MILAN, KOMPAS.com - Italia akan mengambil tindakan hukum dan meningkatkan tekanan di Brussel terhadap Pfizer Inc dan AstraZeneca, karena menunda pengiriman vaksin Covid-19.
Menteri Luar Negeri Italia Luigi Di Maio pada Minggu (24/1/2021) mengatakan hal itu dilakukan dengan tujuan untuk mengamankan pasokan yang telah disepakati.
“Tujuannya adalah agar perusahaan memenuhi volume vaksin yang mereka janjikan dan tidak mencari kompensasi,” kata Di Maio di televisi pemerintah RAI.
"Ini adalah kontrak Eropa yang tidak dihormati oleh Pfizer dan AstraZeneca dan oleh karena itu kami akan mengambil tindakan hukum. Kami sedang bekerja agar program rencana vaksin kami tidak berubah," katanya mengutip Reuters.
Pfizer mengatakan pekan lalu, pihaknya sedang memperlambat pasokan ke Eropa untuk membuat perubahan manufaktur yang akan meningkatkan produksi.
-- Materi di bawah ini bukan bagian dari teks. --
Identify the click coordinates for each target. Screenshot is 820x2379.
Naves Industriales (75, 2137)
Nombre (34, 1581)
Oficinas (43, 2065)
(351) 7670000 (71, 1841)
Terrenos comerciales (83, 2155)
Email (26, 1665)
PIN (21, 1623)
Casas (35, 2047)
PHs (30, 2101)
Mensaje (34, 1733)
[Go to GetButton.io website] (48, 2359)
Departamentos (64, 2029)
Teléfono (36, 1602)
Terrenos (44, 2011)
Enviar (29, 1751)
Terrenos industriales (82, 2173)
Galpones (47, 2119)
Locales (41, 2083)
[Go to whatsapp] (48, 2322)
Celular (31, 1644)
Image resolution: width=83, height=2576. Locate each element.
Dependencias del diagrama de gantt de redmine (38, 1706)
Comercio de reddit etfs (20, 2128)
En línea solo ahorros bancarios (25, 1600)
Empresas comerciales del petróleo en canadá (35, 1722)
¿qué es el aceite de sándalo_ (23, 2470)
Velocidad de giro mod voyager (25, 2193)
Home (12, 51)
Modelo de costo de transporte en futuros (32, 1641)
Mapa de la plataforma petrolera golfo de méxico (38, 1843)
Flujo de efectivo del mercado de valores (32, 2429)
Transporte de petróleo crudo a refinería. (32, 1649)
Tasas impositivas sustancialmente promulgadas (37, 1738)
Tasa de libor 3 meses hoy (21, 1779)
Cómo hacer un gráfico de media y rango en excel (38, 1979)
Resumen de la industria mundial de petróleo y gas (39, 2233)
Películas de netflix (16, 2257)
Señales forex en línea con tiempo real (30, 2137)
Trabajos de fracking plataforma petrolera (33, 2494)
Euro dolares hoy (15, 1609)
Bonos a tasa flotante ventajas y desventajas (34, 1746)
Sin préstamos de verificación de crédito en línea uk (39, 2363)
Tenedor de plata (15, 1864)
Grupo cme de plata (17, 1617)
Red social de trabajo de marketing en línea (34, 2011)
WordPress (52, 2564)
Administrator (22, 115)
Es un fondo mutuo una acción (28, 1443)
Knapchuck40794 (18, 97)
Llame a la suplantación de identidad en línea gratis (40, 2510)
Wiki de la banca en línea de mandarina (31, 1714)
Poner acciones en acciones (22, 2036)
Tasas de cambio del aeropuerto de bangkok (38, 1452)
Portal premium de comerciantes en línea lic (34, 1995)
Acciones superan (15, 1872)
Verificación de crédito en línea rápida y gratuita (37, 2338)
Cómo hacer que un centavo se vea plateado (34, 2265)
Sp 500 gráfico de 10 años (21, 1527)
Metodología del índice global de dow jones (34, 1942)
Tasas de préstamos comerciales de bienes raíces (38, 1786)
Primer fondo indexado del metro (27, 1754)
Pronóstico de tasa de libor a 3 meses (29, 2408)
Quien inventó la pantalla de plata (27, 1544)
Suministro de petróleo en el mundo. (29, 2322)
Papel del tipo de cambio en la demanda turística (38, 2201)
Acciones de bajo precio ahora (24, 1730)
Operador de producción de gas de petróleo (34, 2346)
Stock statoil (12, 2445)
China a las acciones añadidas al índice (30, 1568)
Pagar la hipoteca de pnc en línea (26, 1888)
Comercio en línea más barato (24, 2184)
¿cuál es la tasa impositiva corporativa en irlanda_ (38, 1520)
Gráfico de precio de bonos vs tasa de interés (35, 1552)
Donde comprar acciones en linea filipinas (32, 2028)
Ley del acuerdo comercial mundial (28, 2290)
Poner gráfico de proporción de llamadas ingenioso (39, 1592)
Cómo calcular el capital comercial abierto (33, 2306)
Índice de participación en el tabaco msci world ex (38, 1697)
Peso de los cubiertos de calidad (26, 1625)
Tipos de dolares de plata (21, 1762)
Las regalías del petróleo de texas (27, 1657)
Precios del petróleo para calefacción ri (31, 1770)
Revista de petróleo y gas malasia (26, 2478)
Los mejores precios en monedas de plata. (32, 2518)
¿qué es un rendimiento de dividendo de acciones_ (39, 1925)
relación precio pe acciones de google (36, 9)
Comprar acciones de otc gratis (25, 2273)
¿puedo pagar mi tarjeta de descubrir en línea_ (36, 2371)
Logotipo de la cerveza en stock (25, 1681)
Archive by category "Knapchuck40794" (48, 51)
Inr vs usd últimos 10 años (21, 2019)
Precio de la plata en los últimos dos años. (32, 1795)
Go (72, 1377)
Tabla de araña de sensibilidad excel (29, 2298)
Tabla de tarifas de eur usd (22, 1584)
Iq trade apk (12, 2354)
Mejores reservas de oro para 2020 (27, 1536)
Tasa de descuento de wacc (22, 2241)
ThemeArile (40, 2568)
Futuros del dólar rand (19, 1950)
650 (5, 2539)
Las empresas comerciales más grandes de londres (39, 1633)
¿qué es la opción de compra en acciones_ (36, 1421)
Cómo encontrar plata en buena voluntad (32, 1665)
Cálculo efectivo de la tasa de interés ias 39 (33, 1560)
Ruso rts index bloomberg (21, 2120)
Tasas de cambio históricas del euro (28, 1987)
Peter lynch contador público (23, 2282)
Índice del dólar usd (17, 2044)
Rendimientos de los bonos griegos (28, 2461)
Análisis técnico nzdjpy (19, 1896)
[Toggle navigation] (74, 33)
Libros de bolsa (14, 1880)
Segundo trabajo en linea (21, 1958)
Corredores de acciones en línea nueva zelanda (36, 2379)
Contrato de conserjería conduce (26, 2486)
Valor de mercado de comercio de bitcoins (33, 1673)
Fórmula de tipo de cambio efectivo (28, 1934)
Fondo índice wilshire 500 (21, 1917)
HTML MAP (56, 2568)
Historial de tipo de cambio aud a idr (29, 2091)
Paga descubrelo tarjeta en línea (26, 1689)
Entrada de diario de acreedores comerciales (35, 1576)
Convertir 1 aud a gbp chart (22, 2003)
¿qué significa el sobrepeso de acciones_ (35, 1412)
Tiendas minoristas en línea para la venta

Pada Jumat (22/1/2021), AstraZeneca mengatakan pengiriman awal ke wilayah tersebut akan menurun karena masalah produksi.
Baca juga: CDC: Alergi Parah dari Vaksin Covid-19 Moderna Sangat Jarang Terjadi
Ditanya mengapa menurutnya perusahaan farmasi terpaksa mengumumkan pengurangan, Di Maio mengatakan dia yakin mereka menawarkan lebih dari yang bisa berikan.
"Kami mengaktifkan semua saluran sehingga Komisi Uni Eropa melakukan semua yang bisa dilakukan untuk membuat “tuan-tuan ini” menghormati kontrak mereka," katanya.
Tidak ada yang bisa segera berkomentar dari Pfizer di Italia. AstraZeneca tidak segera membalas email dan pesan suara.
Juga pada Minggu (24/1/2021), Presiden Dewan Eropa Charles Michel mengatakan UE akan menggunakan cara hukum untuk memastikan perusahaan farmasi menghormati kontrak pasokan vaksin Covid-19.